Article#7: What do direct, purposeful experiences refer to? For meaningful learning, where should these direct and purposeful experiences lead the learners to?

  • Direct, purposeful experience refers to our concrete and firsthand experiences that makes up the foundation of our learning. 
  • These direct experiences must not be the period or the end. It must be brought to the next level. The more you move on is the level of generalization and abstraction you attain.

Article#6: What guidelines should be considered in the selection and use of instructional materials?

  • PPPF - Prepare yourself, Prepare your student, Prepare the material and Follow up. In every battle you need to prepare yourself in order to be able to conquer. Just like becoming a teacher. Once you become a teacher then you need to prepare the student of what you want them to achieve. In doing so of course you need to prepare all the necessary materials or things needed for the learning process and last but not the least always follow up if the lesson has been understood in order to move forward or to the next level.

Article#5: What is the Cone of Experience? What are the sensory aids in the Cone of Experience? What are it's implications?

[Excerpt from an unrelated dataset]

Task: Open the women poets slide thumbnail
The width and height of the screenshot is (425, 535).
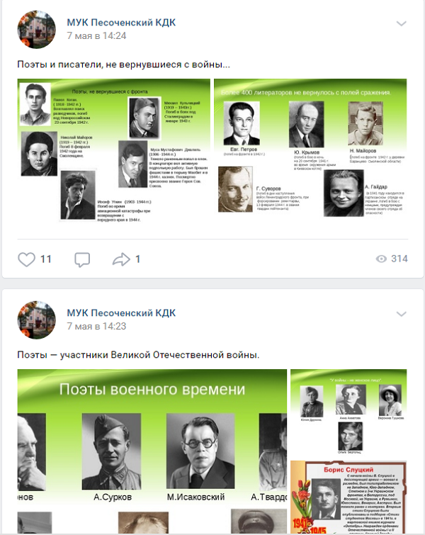Action: tap(349, 413)
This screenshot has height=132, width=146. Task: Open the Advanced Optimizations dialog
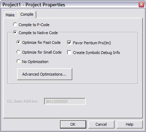[45, 74]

  • The cone of experience is a visual model, a pictorial device that presents bands of experience arranged to degree of abstraction and not degree of difficulty. 
  • The sensory aids often overlap and sometimes blend into one another. For example a motion picture, they can be silent or they can combine sight and sound. 
  • The implication is to avoid teaching directly at the symbolic level of thought without adequate foundation of the concrete. 

Article#4: What is a systematic or system's approach to teaching and what are the elements of a systematic approach to teaching?

  • The systematic or system's approach to teaching is student centered approach. It is not a spoon feeding process from the teacher but considers the needs, interest, and readiness of the student to learn. The elements of a systematic approach are first to define objectives, choose appropriate method, choose appropriate experiences, select materials,equipment & facilities, assign personnel roles, implement the instruction, evaluate outcomes and refine the process.

Article#3:What are the roles of Educational Technology in learning?

  • In a constractivist point of view the role of Educational Technology is teaching learners how to learn and used this knowledge on how to teach.